Mit Absolvieren des Master-Studiengangs Systems Engineering erwerben Sie folgendes Kompetenzprofil:

  • In einem fachlichen Reifeprozess verinnerlichen Sie die Disziplin des Systems Engineering verarbeiten sie weiter und können Sie sicher auf konkrete Probleme anwenden.

  • Durch die erlernten Methoden des Systems Engineering können Sie komplexe Aufgabenstellungen in Forschung und Entwicklung in der Industrie formulieren und lösen, kritisch hinterfragen und bei Bedarf weiterentwickeln.

  • Sie werden in den Methoden und Prozessen des Systems Engineering und des Systems Engineering Managements geschult, so dass diese die Aufgaben von SystemingenieurInnen übernehmen können. Zudem werden spezifisches Problembewusstsein und Systemdenken entwickelt, welche erlauben, situationsangepasste Vorgehensweisen zu definieren und zu initiieren sowie Fehlentwicklungen frühzeitig zu erkennen und diesen entgegenzusteuern. Als wesentlich für den Lernerfolg wird hierbei ein dem Studium unterlegter Theorie-Praxis-Transfer verstanden.

Zielgruppe

Der Studiengang richtet sich an erfahrene Ingenieurinnen und Ingenieure, Fach- und Führungskräfte aus der Bundeswehr und der zivilen Wirtschaft mit einem ersten Hochschulstudium und Berufserfahrung von mindestens drei Jahren.

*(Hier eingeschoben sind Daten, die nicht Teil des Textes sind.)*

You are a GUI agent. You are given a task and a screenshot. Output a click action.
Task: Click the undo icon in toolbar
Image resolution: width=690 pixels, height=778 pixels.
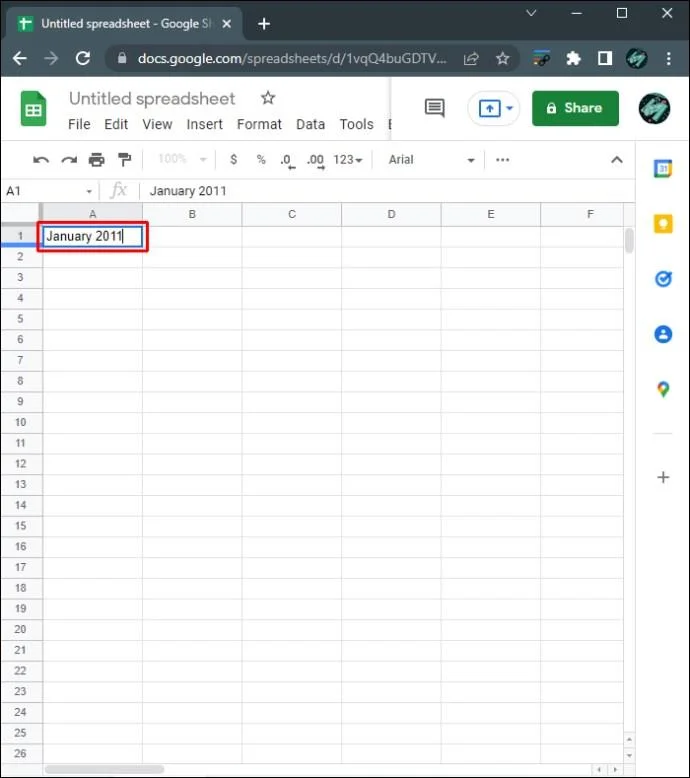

Der Schwerpunkt des Studiengangs liegt daher nicht auf der Vermittlung von technischem Wissen, das als Voraussetzung angesehen wird, sondern auf der Basis von Kenntnissen von technischen Systemen als hochvernetzte Teilsysteme werden Entwicklungs- und Managementansätze vorgestellt, die in der Projektabwicklung genauso wie bei der konkreten Problemlösung unterstützen. Zudem entwickeln die Studierenden ein Bewusstsein für Limitierungen und Randbedingungen des realen „Projektlebens“. 

Gute Gründe für den Master-Studiengang Systems Engineering:

  • Bewährtes Kleingruppenkonzept (10 bis 15 Teilnehmende pro Jahrgang) und hervorragende individuelle Betreuung.
  • Universitäre, bedarfsgerechte Weiterbildung für Berufserfahrene (mindestens drei Jahre) mit erstem Hochschulabschluss.
  • Berufsbegleitend: Fernstudium mit Präsenzwochenenden (Blended Learning).
  • Hohe Flexibilität durch die Möglichkeit, einzelne Module zu belegen (Einstieg alle zwei Monate).
  • Präsenztage an einem attraktiven Studienort und Austausch mit anderen Fach- und Führungskräften.